[Given records]

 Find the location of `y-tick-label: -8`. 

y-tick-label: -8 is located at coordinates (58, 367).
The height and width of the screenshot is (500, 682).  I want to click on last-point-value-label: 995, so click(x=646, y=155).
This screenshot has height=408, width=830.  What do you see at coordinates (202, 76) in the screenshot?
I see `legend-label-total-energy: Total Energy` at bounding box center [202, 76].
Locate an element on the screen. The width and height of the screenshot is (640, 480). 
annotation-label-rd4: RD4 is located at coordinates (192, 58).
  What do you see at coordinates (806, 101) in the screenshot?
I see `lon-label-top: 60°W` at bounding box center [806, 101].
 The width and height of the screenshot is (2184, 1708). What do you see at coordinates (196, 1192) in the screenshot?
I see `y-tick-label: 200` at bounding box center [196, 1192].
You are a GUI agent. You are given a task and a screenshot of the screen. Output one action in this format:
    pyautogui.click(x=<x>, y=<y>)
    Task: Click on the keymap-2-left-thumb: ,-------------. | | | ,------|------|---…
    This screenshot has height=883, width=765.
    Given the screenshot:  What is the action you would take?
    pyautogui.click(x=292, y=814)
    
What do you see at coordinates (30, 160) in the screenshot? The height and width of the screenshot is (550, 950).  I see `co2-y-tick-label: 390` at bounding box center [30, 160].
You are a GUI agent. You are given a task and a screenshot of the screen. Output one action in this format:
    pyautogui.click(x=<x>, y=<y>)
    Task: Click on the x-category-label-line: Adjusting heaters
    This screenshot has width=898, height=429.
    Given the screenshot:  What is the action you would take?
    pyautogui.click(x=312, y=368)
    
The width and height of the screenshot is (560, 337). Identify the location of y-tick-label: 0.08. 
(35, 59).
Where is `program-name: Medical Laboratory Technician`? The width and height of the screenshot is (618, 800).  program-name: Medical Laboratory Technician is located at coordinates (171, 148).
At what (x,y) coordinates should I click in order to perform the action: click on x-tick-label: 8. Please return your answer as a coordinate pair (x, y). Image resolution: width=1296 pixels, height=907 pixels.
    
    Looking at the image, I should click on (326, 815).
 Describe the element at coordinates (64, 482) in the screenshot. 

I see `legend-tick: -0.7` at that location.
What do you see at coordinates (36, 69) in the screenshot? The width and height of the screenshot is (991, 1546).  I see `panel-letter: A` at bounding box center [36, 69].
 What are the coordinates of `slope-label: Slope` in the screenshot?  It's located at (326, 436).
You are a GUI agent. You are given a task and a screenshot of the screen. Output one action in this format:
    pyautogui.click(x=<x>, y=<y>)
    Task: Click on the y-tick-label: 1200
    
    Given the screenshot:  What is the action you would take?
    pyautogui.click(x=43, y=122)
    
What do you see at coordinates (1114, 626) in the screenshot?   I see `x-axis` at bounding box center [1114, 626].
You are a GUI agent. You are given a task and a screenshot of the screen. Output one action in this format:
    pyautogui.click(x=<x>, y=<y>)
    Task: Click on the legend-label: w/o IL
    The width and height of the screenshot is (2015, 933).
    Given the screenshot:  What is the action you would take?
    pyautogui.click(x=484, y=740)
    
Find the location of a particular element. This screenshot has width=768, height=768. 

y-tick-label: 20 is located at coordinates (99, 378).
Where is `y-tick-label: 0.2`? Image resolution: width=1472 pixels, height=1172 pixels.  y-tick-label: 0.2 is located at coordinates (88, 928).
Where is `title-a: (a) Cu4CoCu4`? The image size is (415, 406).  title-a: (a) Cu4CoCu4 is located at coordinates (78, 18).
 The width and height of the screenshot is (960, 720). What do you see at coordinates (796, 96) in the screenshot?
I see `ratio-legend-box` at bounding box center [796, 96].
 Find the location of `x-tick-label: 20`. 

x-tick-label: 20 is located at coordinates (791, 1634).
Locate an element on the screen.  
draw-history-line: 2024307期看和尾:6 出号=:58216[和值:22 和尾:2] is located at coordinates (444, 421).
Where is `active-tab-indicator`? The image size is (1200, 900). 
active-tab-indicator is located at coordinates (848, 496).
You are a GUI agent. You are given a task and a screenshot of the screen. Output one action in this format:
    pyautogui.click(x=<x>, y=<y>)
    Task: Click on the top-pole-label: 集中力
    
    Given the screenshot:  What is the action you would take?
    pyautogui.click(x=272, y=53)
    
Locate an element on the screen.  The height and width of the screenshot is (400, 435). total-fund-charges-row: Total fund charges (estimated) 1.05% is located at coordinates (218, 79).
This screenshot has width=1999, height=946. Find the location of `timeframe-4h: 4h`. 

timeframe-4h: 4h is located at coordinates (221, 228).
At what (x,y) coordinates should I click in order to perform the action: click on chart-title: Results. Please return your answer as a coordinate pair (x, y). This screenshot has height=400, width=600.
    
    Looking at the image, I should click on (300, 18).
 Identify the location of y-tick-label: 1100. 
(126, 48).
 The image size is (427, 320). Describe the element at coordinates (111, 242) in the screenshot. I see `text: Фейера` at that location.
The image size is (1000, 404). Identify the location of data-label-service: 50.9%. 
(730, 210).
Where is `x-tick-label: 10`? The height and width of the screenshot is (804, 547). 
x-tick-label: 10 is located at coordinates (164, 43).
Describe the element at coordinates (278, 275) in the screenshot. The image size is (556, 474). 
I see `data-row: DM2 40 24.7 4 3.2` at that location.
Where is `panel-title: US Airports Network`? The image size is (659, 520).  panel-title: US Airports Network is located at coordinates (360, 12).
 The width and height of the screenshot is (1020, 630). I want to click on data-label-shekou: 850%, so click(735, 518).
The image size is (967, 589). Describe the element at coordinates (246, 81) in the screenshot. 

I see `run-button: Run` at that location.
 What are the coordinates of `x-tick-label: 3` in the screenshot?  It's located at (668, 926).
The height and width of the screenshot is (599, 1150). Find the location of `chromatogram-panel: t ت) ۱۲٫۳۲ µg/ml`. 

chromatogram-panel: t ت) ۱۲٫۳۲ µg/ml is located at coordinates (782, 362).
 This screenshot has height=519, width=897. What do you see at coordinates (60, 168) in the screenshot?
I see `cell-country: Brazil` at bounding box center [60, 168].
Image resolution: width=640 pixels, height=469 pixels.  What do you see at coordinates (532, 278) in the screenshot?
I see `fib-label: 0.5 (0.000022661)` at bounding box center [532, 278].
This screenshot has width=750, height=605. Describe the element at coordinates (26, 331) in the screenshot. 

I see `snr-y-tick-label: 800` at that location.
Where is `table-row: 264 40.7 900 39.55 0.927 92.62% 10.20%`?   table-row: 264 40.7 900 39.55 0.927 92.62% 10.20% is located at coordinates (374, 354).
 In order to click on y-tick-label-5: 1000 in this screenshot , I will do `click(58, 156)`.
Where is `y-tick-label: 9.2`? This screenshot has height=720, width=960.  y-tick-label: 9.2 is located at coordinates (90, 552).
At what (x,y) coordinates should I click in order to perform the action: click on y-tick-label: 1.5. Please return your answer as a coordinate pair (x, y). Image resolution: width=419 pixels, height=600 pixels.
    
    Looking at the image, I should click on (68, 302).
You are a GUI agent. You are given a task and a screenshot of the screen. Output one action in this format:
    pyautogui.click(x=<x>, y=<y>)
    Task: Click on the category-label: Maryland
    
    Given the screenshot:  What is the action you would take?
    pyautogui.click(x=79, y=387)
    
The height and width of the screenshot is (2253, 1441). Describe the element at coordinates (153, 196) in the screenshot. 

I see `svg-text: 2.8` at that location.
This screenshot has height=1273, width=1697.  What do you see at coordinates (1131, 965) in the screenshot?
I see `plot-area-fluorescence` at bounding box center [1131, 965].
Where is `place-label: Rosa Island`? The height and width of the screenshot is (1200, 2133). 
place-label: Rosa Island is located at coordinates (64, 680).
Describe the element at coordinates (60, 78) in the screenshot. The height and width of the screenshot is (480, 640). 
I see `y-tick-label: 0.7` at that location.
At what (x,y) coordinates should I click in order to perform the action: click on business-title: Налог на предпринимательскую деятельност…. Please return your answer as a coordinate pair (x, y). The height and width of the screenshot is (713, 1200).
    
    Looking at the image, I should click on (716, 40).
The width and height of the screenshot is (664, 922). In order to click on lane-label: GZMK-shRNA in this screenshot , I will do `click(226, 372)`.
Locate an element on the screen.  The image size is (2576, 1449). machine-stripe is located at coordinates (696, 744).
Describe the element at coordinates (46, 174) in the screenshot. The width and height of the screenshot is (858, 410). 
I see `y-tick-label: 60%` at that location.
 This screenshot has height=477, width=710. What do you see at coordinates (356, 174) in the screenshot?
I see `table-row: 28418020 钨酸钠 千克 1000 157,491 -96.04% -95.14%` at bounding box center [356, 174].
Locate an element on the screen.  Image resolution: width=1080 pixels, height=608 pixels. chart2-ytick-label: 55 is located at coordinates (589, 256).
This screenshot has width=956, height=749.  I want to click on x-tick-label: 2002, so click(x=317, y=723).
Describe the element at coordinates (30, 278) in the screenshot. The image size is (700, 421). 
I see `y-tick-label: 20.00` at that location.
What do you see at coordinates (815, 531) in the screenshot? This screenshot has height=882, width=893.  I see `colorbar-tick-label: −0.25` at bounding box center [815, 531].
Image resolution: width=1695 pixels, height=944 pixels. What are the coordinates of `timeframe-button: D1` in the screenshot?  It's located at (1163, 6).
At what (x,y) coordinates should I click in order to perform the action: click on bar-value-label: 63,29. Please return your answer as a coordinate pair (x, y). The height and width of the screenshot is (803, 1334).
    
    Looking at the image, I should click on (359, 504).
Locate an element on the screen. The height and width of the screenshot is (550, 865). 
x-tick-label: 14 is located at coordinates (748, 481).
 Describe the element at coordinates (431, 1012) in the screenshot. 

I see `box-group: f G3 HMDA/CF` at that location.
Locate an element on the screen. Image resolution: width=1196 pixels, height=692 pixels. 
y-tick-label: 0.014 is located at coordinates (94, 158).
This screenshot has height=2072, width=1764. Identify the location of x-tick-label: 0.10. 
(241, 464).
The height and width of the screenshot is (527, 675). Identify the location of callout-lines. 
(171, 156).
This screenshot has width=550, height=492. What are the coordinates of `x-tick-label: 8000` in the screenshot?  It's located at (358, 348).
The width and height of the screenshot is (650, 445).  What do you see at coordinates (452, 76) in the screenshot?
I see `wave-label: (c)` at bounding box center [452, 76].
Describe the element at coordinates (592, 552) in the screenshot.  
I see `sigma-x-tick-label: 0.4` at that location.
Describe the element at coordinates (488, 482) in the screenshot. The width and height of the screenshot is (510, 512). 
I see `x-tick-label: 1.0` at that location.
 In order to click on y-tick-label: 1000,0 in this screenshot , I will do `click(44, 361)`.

[/Given records]

> _What you should do_
Rewrite the rows from the line with "What do you see at coordinates (815, 531)" up to and including the line with "Looking at the image, I should click on (359, 504)." as a JSON list of strings, one string per line, leaving out blank lines.

> _Exercise result_
[
  "What do you see at coordinates (815, 531) in the screenshot? This screenshot has height=882, width=893.  I see `colorbar-tick-label: −0.25` at bounding box center [815, 531].",
  "Image resolution: width=1695 pixels, height=944 pixels. What are the coordinates of `timeframe-button: D1` in the screenshot?  It's located at (1163, 6).",
  "At what (x,y) coordinates should I click in order to perform the action: click on bar-value-label: 63,29. Please return your answer as a coordinate pair (x, y). The height and width of the screenshot is (803, 1334).",
  "    Looking at the image, I should click on (359, 504)."
]